When I play a video game on the precedent that coffee will be involved, I look for three things—menu, style, and gameplay. I find that it’s rare for a game to develop the narrative with the same level of passion as the artistic style or vice versa. And centered around coffee? That’s a big ask. Don’t get me wrong; I love cafe builders. They’re fantastic in their own right. But the stuff I really yearn for is intentional graphics coupled with a brilliant story and a killer soundtrack (I’m asking for a lot, I know).
Enter Necrobarista. The creators at Studio 59 heard my pleading cries, and have created a game that satisfies my digital coffee cravings at last.
With inspiration from cel-shaded anime, Necrobarista is a cinematic visual novel set in Carlton, a neighborhood of Melbourne, Australia. Visual novels have never been much of an interest to me, as many feel very static. So when Necrobarista Final Pour was re-released on the Nintendo Switch this summer, I was hooked after seeing its trailer.

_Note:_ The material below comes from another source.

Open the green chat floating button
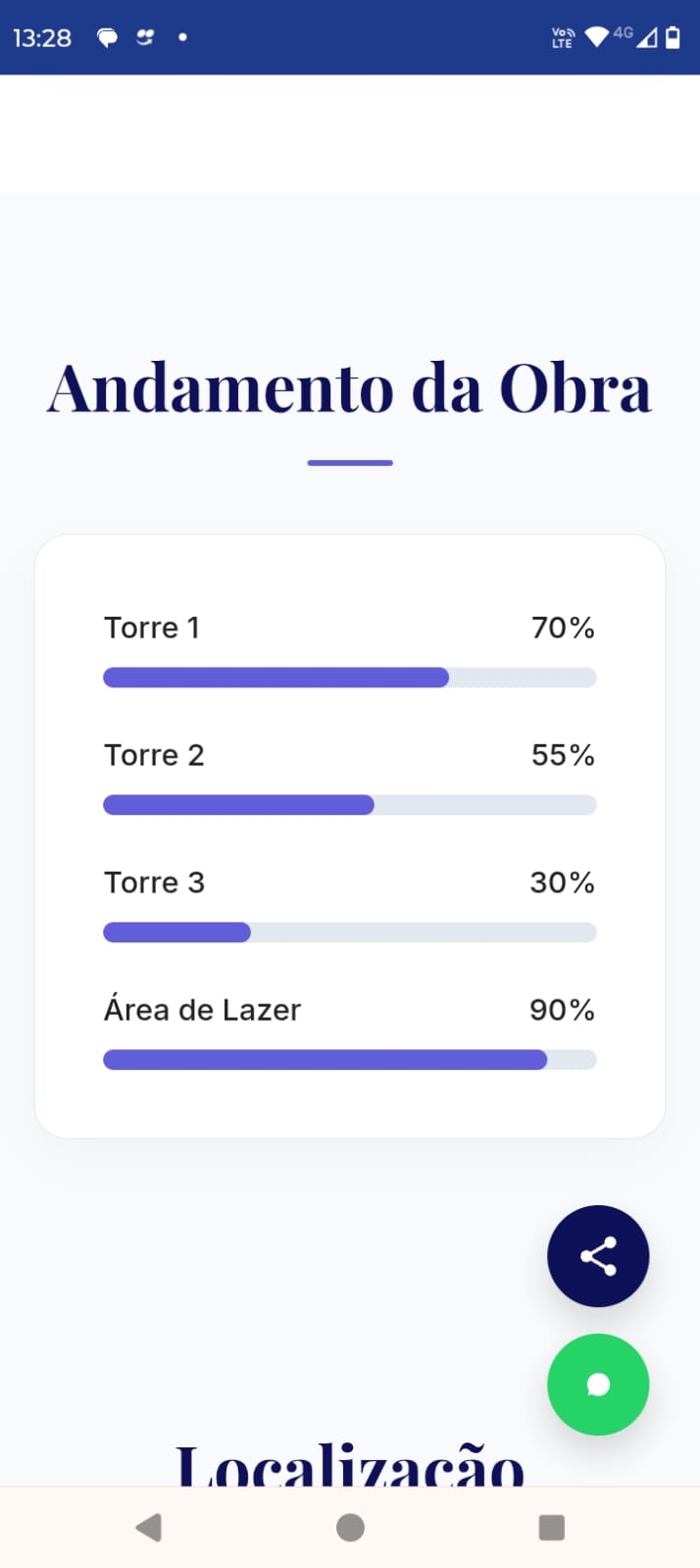 coord(598,1384)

You find yourself at the Terminal, a cafe that welcomes all—including the living and dead. There are only a few rules here: both breathing and recently departed souls may enter, don’t ask who’s alive, and the dead have 24 hours before they must move on. The joint is run by the wonderfully snarky Maddy Xiāo, the newly appointed owner and (here’s the twist) a necromancer. She greets all souls with “they say our coffee is to die for.” Maddy’s two passions often get her into trouble with her former boss Chay Wu, and Ned Kelly, the appointed rep from the Death Council, as she’s racked up a lot of debt. Not of the financial kind, but the worldly balance kind. Maddy has extended souls’ hours—totaling 600 hours of lent time—leading her to gamble to pay down the cafe’s debt.

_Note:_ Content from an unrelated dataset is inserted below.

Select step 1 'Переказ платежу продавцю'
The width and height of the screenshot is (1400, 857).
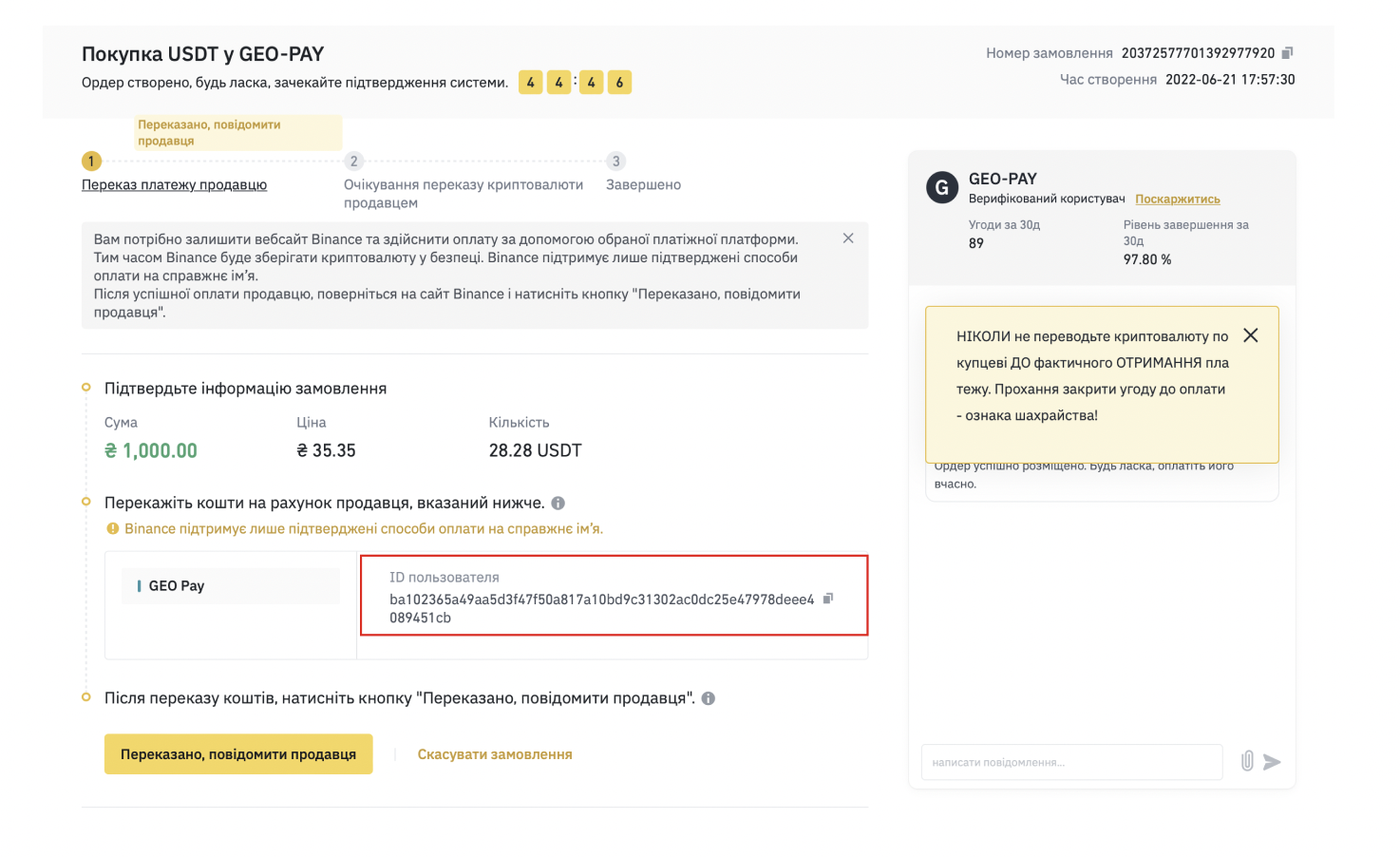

Unlike your typical visual novel, Necrobarista is more of a motion manga than the 2D background and flat characters commonly seen in story-based games. Camera panning and melodical movements that sync with the music, breathe new life into the genre. Every turn, head tilt, and espresso pull feel purposeful and add to the immersive feeling of experiencing the story yourself—much like what a good book will do!
The game is broken up into episodes that play out like a short story. There’s not a whole lot to do as your only action is to press A to progress text or the ZR button to examine keywords, but it’s this part of the game I love the most. The meticulous attention to detail from the development team isn’t wasted. It’s a well-crafted story with characters you grow attached to. Through conversations with Maddy and the others, you will begin to piece together each character’s reason for coming to the Terminal. The format of conversating over a cup of coffee feels relaxing and authentic and allows you to focus on the story unfolding right in front of you. If you’re the type who seeks high-action battles or quests, you may find visual novels difficult to sit through. That’s exactly why I used to avoid visual novels, but Necrobarista’s high-octane cinematography and exceptional script hooked me in during the prologue.
At its core, Necrobarista explores the five stages of grief, and beautifully so. Each character is dealing with their own struggle, whether it be coming to terms with their own passing, learning to let go, or taking a leap of faith. Through every conversation, you get a better glimpse into each character’s personal journey with grief. At times it’s shocking and painful, and others just the right amount of silly for comedic relief.
I would have been satisfied enough with the visual novel aspect, but to be given a first-person exploration mode, additional side stories, and doodle and studio modes, we are truly spoiled rotten. Necrobarista understood the assignment. After finishing an episode, you are encouraged to explore open areas of the Terminal. Played in a first-person perspective, you need to look over each nook and cranny to find short stories that recount past customer experiences and conversations from the main characters. While not necessary for the playthrough, each side story and spinoff episode provide additional backstory. Episodes should be savored and appreciated by taking your time to soak up each line and the moody environments. I found myself clicking continue over and over to find out what happens next for it to be the end. If only I could get one more line, but alas, it was time to move on, much like the theme of the narrative.
When necromancy and coffee mix, you get Necrobarista: Final Pour. Creating a unique atmosphere in which we can experience raw human emotions, Necrobarista absolutely delivers–in its aesthetic, narrative, and earworm of a soundtrack. It jam packs everything I crave in a game and then some. In terms of coffee video games, this one comes highly recommended.